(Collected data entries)

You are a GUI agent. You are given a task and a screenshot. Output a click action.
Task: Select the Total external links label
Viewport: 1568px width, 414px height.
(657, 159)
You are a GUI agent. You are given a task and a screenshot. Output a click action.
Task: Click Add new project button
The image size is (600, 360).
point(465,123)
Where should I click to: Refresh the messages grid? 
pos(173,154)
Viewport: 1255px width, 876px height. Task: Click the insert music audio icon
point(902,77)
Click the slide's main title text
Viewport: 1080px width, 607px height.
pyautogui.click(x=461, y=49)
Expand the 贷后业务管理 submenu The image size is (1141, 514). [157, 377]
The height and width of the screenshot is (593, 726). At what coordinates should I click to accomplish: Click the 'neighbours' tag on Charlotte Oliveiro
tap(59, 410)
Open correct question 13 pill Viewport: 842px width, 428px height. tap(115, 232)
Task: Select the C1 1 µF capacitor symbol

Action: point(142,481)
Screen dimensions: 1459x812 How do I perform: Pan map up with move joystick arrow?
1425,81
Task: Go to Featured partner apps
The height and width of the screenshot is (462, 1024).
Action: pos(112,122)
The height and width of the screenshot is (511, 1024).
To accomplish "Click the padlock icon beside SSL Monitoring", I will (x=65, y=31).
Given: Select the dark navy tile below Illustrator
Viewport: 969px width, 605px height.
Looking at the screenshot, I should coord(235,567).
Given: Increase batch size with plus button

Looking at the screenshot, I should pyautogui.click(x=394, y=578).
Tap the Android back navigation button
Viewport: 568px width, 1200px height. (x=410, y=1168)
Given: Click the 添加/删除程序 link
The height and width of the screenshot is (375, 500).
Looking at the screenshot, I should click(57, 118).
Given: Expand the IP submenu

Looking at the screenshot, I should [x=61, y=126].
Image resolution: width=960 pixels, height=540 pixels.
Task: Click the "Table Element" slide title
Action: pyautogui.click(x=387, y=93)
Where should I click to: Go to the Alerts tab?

*Work required:* Emit verbatim the lines running from the one with "The height and width of the screenshot is (462, 1024)." through the last line of the data, both endpoints inclusive.

*Exercise response:*
The height and width of the screenshot is (462, 1024).
Action: pos(112,122)
The height and width of the screenshot is (511, 1024).
To accomplish "Click the padlock icon beside SSL Monitoring", I will (x=65, y=31).
Given: Select the dark navy tile below Illustrator
Viewport: 969px width, 605px height.
Looking at the screenshot, I should coord(235,567).
Given: Increase batch size with plus button

Looking at the screenshot, I should pyautogui.click(x=394, y=578).
Tap the Android back navigation button
Viewport: 568px width, 1200px height. (x=410, y=1168)
Given: Click the 添加/删除程序 link
The height and width of the screenshot is (375, 500).
Looking at the screenshot, I should click(57, 118).
Given: Expand the IP submenu

Looking at the screenshot, I should [x=61, y=126].
Image resolution: width=960 pixels, height=540 pixels.
Task: Click the "Table Element" slide title
Action: pyautogui.click(x=387, y=93)
Where should I click to: Go to the Alerts tab?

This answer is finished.